WHAT THE TASK ASKS: Repeat the material below unchanged, but swap every "GUI agent" for "desktop agent".
---------------
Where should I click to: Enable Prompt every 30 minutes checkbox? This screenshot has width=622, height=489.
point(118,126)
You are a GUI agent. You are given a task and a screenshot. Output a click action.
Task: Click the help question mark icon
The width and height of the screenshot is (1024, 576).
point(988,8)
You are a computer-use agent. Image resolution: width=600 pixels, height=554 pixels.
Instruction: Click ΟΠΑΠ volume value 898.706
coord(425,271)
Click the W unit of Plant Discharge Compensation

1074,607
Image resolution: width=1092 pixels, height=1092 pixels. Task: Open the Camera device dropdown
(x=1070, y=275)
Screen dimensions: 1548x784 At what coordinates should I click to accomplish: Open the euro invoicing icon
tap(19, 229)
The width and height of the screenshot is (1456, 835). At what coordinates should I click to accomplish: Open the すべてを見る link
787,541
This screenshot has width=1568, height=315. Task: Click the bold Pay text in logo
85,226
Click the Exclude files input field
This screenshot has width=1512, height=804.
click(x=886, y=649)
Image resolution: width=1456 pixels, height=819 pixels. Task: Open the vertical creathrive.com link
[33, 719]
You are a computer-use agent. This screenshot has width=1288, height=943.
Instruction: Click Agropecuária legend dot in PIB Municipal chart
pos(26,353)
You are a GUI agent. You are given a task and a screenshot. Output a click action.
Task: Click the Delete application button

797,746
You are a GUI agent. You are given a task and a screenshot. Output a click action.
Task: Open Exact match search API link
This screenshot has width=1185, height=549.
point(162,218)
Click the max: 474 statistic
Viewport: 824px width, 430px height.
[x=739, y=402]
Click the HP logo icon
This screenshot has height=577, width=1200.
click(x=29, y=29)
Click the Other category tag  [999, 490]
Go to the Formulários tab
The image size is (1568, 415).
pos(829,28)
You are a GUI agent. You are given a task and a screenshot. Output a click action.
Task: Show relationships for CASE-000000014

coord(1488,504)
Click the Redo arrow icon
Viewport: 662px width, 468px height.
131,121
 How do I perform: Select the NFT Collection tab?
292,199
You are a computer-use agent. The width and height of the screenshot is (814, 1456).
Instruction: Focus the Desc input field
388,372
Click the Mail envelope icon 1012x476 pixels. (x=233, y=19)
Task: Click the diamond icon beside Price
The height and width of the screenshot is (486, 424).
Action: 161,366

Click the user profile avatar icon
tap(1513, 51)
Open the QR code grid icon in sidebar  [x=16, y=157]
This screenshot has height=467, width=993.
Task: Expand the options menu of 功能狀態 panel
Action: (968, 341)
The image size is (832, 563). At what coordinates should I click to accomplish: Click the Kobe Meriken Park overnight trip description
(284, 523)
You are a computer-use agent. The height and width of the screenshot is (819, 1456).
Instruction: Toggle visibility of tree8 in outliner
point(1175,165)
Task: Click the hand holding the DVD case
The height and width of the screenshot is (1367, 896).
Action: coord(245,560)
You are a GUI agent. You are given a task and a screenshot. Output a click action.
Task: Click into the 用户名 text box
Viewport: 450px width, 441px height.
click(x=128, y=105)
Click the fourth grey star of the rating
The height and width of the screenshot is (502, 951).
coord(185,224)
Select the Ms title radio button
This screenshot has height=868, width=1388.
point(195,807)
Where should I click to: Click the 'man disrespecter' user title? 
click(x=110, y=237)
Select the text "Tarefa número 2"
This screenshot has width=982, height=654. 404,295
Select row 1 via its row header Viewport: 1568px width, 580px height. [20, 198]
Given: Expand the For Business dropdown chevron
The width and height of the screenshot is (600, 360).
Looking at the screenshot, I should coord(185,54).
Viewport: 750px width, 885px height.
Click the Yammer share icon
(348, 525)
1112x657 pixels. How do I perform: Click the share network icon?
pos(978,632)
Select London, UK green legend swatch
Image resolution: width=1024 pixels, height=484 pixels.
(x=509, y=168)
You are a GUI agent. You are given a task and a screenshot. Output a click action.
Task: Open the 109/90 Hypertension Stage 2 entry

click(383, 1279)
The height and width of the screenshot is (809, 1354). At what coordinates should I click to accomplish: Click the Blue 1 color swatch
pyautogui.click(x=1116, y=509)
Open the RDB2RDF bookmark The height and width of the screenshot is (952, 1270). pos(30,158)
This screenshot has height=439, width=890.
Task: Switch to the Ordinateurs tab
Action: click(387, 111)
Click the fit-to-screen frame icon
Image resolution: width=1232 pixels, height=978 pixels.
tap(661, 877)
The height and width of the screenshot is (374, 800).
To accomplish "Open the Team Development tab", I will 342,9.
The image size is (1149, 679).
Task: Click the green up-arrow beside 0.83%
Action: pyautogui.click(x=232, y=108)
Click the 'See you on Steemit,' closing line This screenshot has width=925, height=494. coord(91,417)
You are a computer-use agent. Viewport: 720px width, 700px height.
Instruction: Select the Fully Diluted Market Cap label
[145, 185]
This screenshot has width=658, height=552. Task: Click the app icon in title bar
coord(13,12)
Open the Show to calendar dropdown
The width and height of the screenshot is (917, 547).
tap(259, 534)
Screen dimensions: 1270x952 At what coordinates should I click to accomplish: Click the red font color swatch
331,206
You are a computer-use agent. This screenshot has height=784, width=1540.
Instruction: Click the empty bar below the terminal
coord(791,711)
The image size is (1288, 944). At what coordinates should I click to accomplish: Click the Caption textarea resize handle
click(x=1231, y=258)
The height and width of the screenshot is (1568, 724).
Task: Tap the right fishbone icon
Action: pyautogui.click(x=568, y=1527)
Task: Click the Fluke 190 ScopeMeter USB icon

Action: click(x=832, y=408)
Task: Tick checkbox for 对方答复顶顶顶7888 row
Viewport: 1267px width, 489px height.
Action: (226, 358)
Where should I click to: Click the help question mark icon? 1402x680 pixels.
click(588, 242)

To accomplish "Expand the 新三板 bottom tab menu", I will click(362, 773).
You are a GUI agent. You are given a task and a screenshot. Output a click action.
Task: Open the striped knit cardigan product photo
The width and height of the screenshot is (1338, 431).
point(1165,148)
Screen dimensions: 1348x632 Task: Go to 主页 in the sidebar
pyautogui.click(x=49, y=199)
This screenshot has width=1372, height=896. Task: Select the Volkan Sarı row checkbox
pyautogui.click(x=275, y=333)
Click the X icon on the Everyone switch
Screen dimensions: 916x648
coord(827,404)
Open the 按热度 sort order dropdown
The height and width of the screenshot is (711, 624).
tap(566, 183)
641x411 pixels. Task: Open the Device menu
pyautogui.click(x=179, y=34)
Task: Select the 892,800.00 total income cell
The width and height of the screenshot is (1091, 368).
---------------
RESPONSE TO THE TASK:
Where should I click to: Enable Prompt every 30 minutes checkbox? This screenshot has width=622, height=489.
point(118,126)
You are a desktop agent. You are given a task and a screenshot. Output a click action.
Task: Click the help question mark icon
The width and height of the screenshot is (1024, 576).
point(988,8)
You are a computer-use agent. Image resolution: width=600 pixels, height=554 pixels.
Instruction: Click ΟΠΑΠ volume value 898.706
coord(425,271)
Click the W unit of Plant Discharge Compensation

1074,607
Image resolution: width=1092 pixels, height=1092 pixels. Task: Open the Camera device dropdown
(x=1070, y=275)
Screen dimensions: 1548x784 At what coordinates should I click to accomplish: Open the euro invoicing icon
tap(19, 229)
The width and height of the screenshot is (1456, 835). At what coordinates should I click to accomplish: Open the すべてを見る link
787,541
This screenshot has width=1568, height=315. Task: Click the bold Pay text in logo
85,226
Click the Exclude files input field
This screenshot has width=1512, height=804.
click(x=886, y=649)
Image resolution: width=1456 pixels, height=819 pixels. Task: Open the vertical creathrive.com link
[33, 719]
You are a computer-use agent. This screenshot has width=1288, height=943.
Instruction: Click Agropecuária legend dot in PIB Municipal chart
pos(26,353)
You are a desktop agent. You are given a task and a screenshot. Output a click action.
Task: Click the Delete application button

797,746
You are a desktop agent. You are given a task and a screenshot. Output a click action.
Task: Open Exact match search API link
This screenshot has width=1185, height=549.
point(162,218)
Click the max: 474 statistic
Viewport: 824px width, 430px height.
[x=739, y=402]
Click the HP logo icon
This screenshot has height=577, width=1200.
click(x=29, y=29)
Click the Other category tag  [999, 490]
Go to the Formulários tab
The image size is (1568, 415).
pos(829,28)
You are a desktop agent. You are given a task and a screenshot. Output a click action.
Task: Show relationships for CASE-000000014

coord(1488,504)
Click the Redo arrow icon
Viewport: 662px width, 468px height.
131,121
 How do I perform: Select the NFT Collection tab?
292,199
You are a computer-use agent. The width and height of the screenshot is (814, 1456).
Instruction: Focus the Desc input field
388,372
Click the Mail envelope icon 1012x476 pixels. (x=233, y=19)
Task: Click the diamond icon beside Price
The height and width of the screenshot is (486, 424).
Action: 161,366

Click the user profile avatar icon
tap(1513, 51)
Open the QR code grid icon in sidebar  [x=16, y=157]
This screenshot has height=467, width=993.
Task: Expand the options menu of 功能狀態 panel
Action: (968, 341)
The image size is (832, 563). At what coordinates should I click to accomplish: Click the Kobe Meriken Park overnight trip description
(284, 523)
You are a computer-use agent. The height and width of the screenshot is (819, 1456).
Instruction: Toggle visibility of tree8 in outliner
point(1175,165)
Task: Click the hand holding the DVD case
The height and width of the screenshot is (1367, 896).
Action: coord(245,560)
You are a desktop agent. You are given a task and a screenshot. Output a click action.
Task: Click into the 用户名 text box
Viewport: 450px width, 441px height.
click(x=128, y=105)
Click the fourth grey star of the rating
The height and width of the screenshot is (502, 951).
coord(185,224)
Select the Ms title radio button
This screenshot has height=868, width=1388.
point(195,807)
Where should I click to: Click the 'man disrespecter' user title? 
click(x=110, y=237)
Select the text "Tarefa número 2"
This screenshot has width=982, height=654. 404,295
Select row 1 via its row header Viewport: 1568px width, 580px height. [20, 198]
Given: Expand the For Business dropdown chevron
The width and height of the screenshot is (600, 360).
Looking at the screenshot, I should coord(185,54).
Viewport: 750px width, 885px height.
Click the Yammer share icon
(348, 525)
1112x657 pixels. How do I perform: Click the share network icon?
pos(978,632)
Select London, UK green legend swatch
Image resolution: width=1024 pixels, height=484 pixels.
(x=509, y=168)
You are a desktop agent. You are given a task and a screenshot. Output a click action.
Task: Open the 109/90 Hypertension Stage 2 entry

click(383, 1279)
The height and width of the screenshot is (809, 1354). At what coordinates should I click to accomplish: Click the Blue 1 color swatch
pyautogui.click(x=1116, y=509)
Open the RDB2RDF bookmark The height and width of the screenshot is (952, 1270). pos(30,158)
This screenshot has height=439, width=890.
Task: Switch to the Ordinateurs tab
Action: click(387, 111)
Click the fit-to-screen frame icon
Image resolution: width=1232 pixels, height=978 pixels.
tap(661, 877)
The height and width of the screenshot is (374, 800).
To accomplish "Open the Team Development tab", I will 342,9.
The image size is (1149, 679).
Task: Click the green up-arrow beside 0.83%
Action: pyautogui.click(x=232, y=108)
Click the 'See you on Steemit,' closing line This screenshot has width=925, height=494. coord(91,417)
You are a computer-use agent. Viewport: 720px width, 700px height.
Instruction: Select the Fully Diluted Market Cap label
[145, 185]
This screenshot has width=658, height=552. Task: Click the app icon in title bar
coord(13,12)
Open the Show to calendar dropdown
The width and height of the screenshot is (917, 547).
tap(259, 534)
Screen dimensions: 1270x952 At what coordinates should I click to accomplish: Click the red font color swatch
331,206
You are a computer-use agent. This screenshot has height=784, width=1540.
Instruction: Click the empty bar below the terminal
coord(791,711)
The image size is (1288, 944). At what coordinates should I click to accomplish: Click the Caption textarea resize handle
click(x=1231, y=258)
The height and width of the screenshot is (1568, 724).
Task: Tap the right fishbone icon
Action: pyautogui.click(x=568, y=1527)
Task: Click the Fluke 190 ScopeMeter USB icon

Action: click(x=832, y=408)
Task: Tick checkbox for 对方答复顶顶顶7888 row
Viewport: 1267px width, 489px height.
Action: (226, 358)
Where should I click to: Click the help question mark icon? 1402x680 pixels.
click(588, 242)

To accomplish "Expand the 新三板 bottom tab menu", I will click(362, 773).
You are a desktop agent. You are given a task and a screenshot. Output a click action.
Task: Open the striped knit cardigan product photo
The width and height of the screenshot is (1338, 431).
point(1165,148)
Screen dimensions: 1348x632 Task: Go to 主页 in the sidebar
pyautogui.click(x=49, y=199)
This screenshot has width=1372, height=896. Task: Select the Volkan Sarı row checkbox
pyautogui.click(x=275, y=333)
Click the X icon on the Everyone switch
Screen dimensions: 916x648
coord(827,404)
Open the 按热度 sort order dropdown
The height and width of the screenshot is (711, 624).
tap(566, 183)
641x411 pixels. Task: Open the Device menu
pyautogui.click(x=179, y=34)
Task: Select the 892,800.00 total income cell
The width and height of the screenshot is (1091, 368).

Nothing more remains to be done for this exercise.